Exercise aim
Write out all of the records below precisely as given, omitting the images.

○ ○ ○ ○ ○

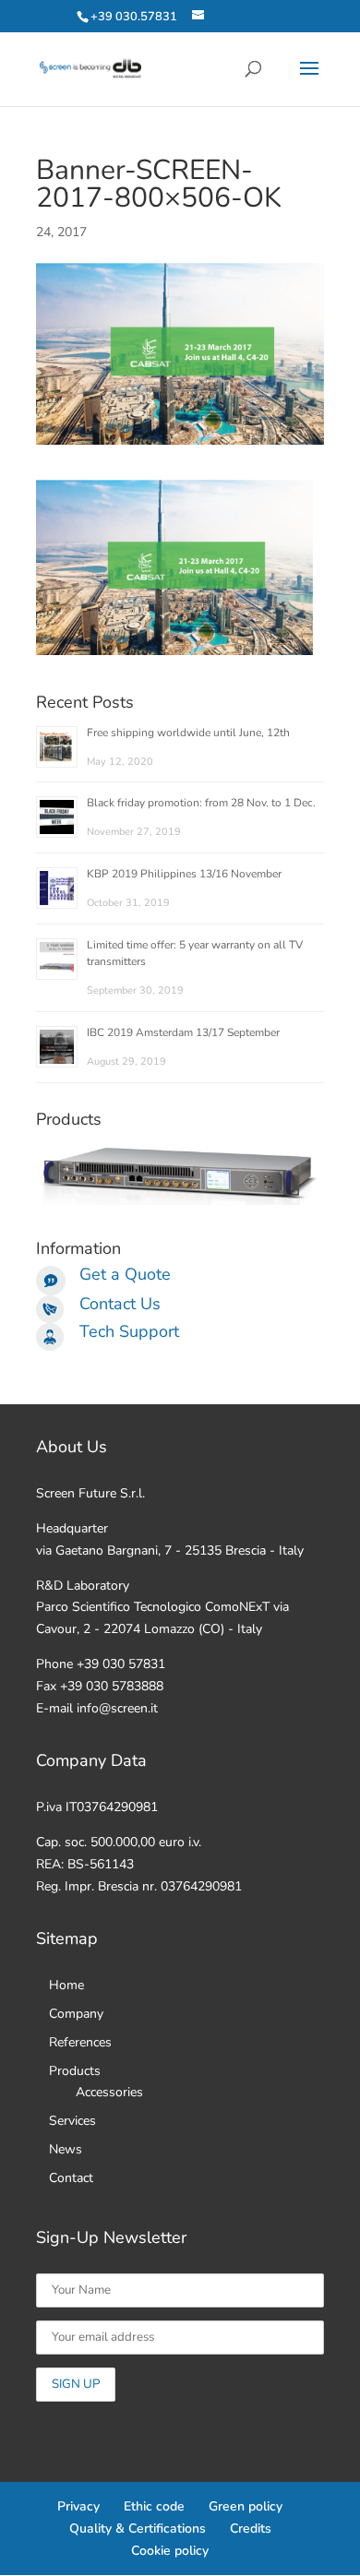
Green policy (245, 2506)
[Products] (180, 1201)
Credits (250, 2528)
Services (72, 2120)
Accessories (109, 2092)
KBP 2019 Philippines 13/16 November (184, 873)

○ ○ ○ ○ ○

Output of the exercise
Green policy (245, 2506)
[Products] (180, 1201)
Credits (250, 2528)
Services (72, 2120)
Accessories (109, 2092)
KBP 2019 Philippines 13/16 November (184, 873)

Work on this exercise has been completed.